I found myself laughing and crying in equal measure and sometimes at the same time. I physically went through the emotions of her characters. Maybe it was because I could relate to them on such a personal level. The book made me stop and think, and most of all, it made me feel. A brilliant book doesn't have to contain boundless fancy language or a complex story line, it has to evoke an emotion, and this certainly did. There were snippets of it where it was almost as though the book understood me better than I understood myself. It brought out some well hidden emotions and memories and I'm all the better for it. This book will stay with me for a long time.

One of the themes that Dawn deals with is bereavement. Dawn deals with it in such a sensitive and realistic manner, putting into words something that is unspeakable; the death of a parent. It was so refreshing to see such a brutally honest tale of life after the death of a parent. She doesn't dress it up or romanticise it. I could relate to it on a personal level as I went through a bereavement myself at the age of sixteen. It is important for words like this to be read. Regardless of your own teen years, this book will offer something you can relate to. In a lot of YA fiction, everything is romanticised or dramatised. The two girls in this book both face horrible things but it is gritty and normal and everything that a teen fiction should be.

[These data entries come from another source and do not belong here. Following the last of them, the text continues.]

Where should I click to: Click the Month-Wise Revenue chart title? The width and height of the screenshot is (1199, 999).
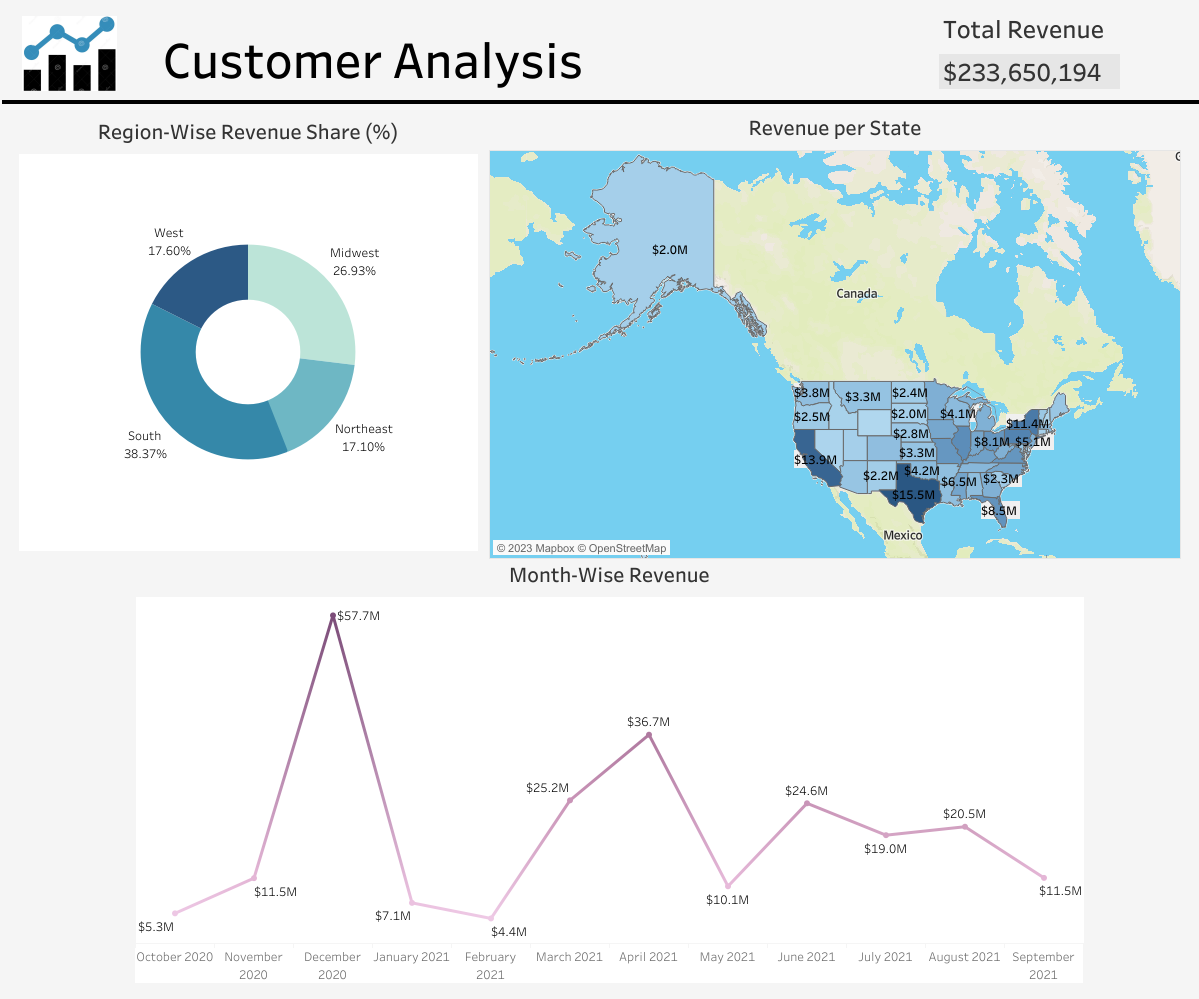coord(609,575)
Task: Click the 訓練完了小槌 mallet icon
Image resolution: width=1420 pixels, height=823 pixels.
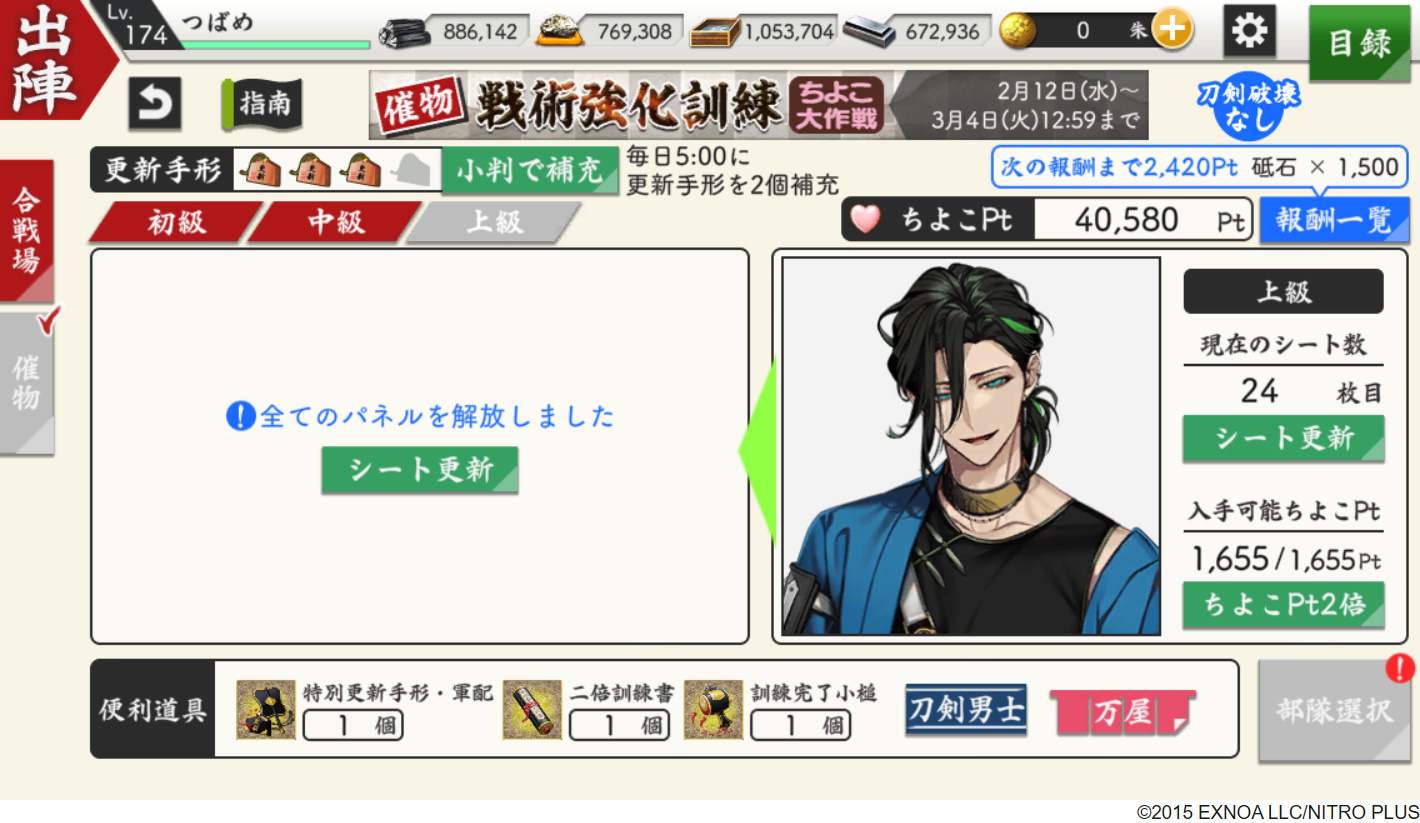Action: coord(713,710)
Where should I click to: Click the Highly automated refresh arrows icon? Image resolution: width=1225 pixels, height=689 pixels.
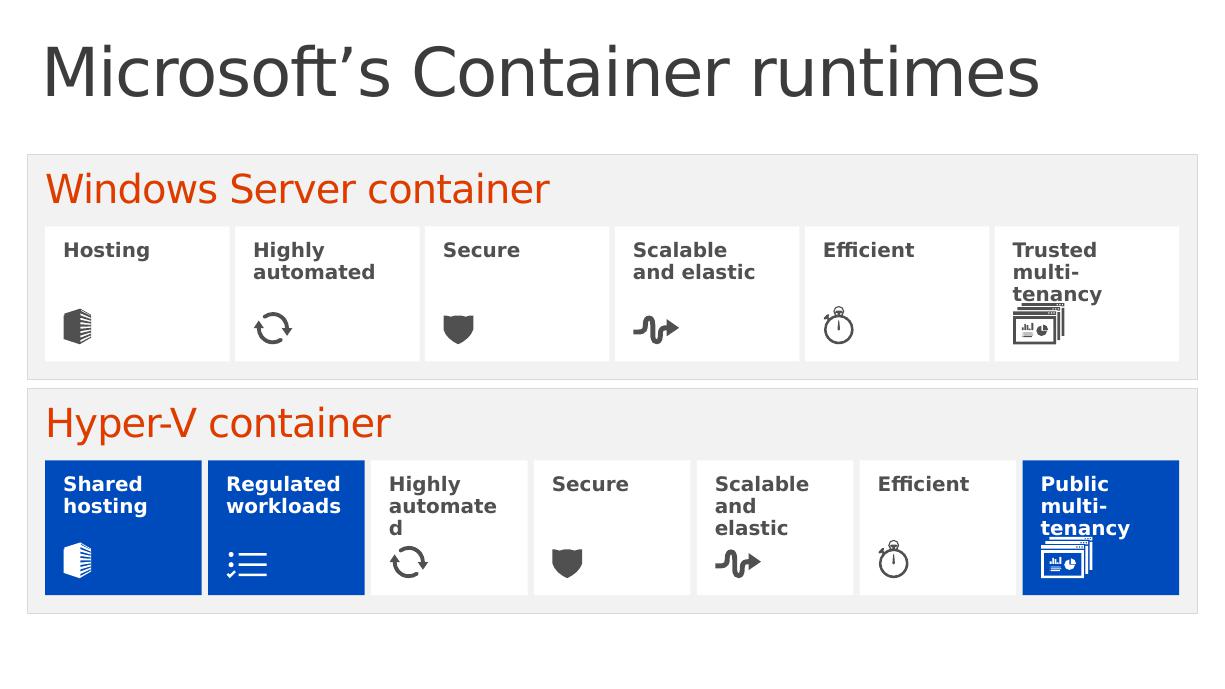[x=272, y=328]
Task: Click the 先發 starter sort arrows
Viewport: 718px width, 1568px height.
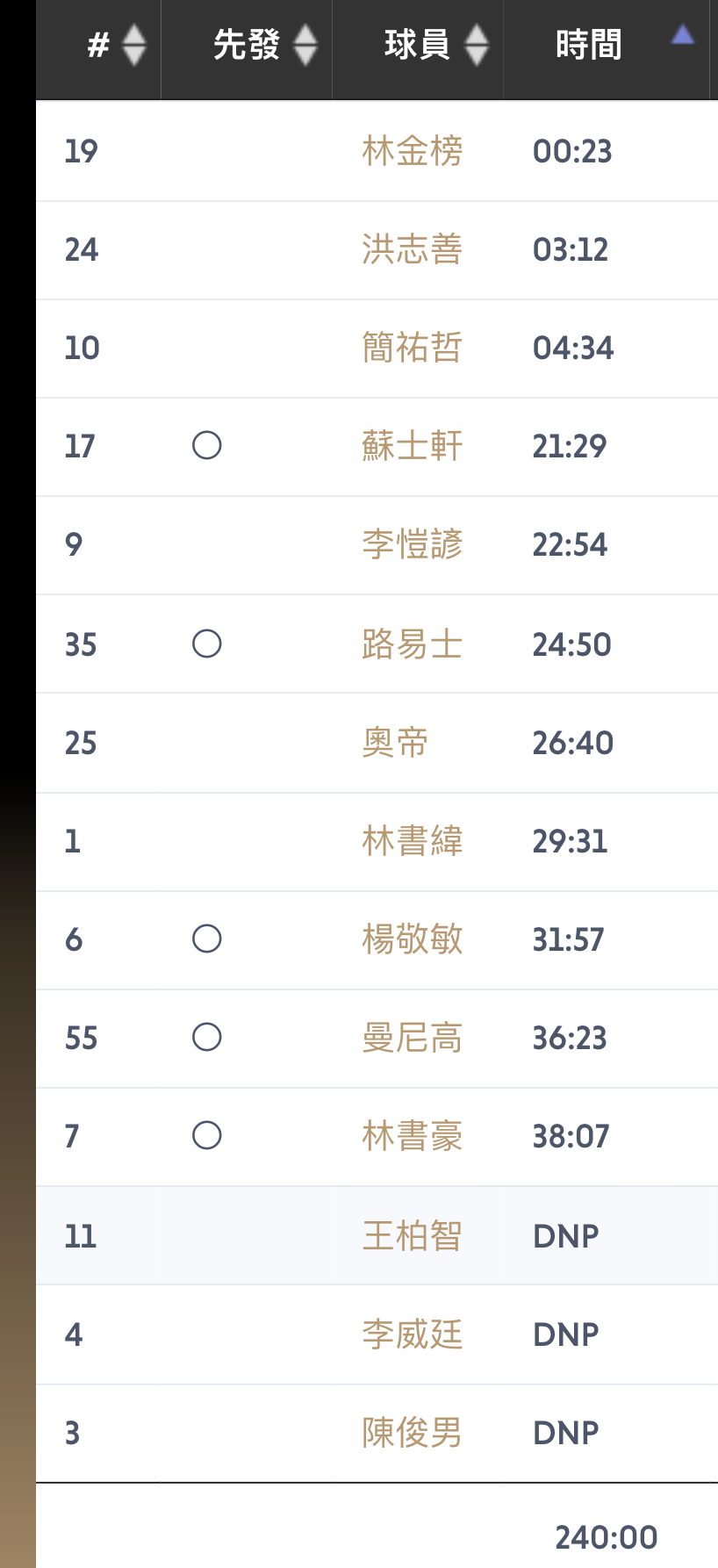Action: (x=305, y=45)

I liked that although these two girl were losing their innocence there was such an innocent feel to their friendship and actions. Their friendship was so raw and pure and their actions were the actions of any fifteen year old. Dawn has done a brilliant job of creating realistic teenage characters. At the start of the book, she notes that she read her own teenage diaries for inspiration and that definitely shows in the book.

The characters were all brilliant, they were all suitably different too. Of them all, I found it easiest to relate to Flo, her awkwardness and introverted nature was something that I could see in myself. It was also nice to have Renee as a contrast to her. There were an array of other minor characters and of course I can't not mention Sally, I think we have all knew a Sally in our time at school!

Dawn took a risk setting the story in 1994. I understand that for Dawn it makes sense, the cultural references were spot on and as were the fifteen year olds reactions to said references. But the modern day reader, just a teen themselves, may find it hard to understand the references. Although being only 21, I found them to be just about accessible. Having been born in 1994, I feel like I grew up amongst the dregs of the culture Dawn talks of. I know just enough about it to appreciate it.

Also, just a note on the structure of the book. The story alternated between Renee and Flo's narrative, giving each of them a chance to express themselves. Allowing the reader to see inside their heads as well as see how they view each other. It was a nice way to tell the story and although it was simple, it was very effective.

I couldn't fault the book. I loved every single word. It was beautiful.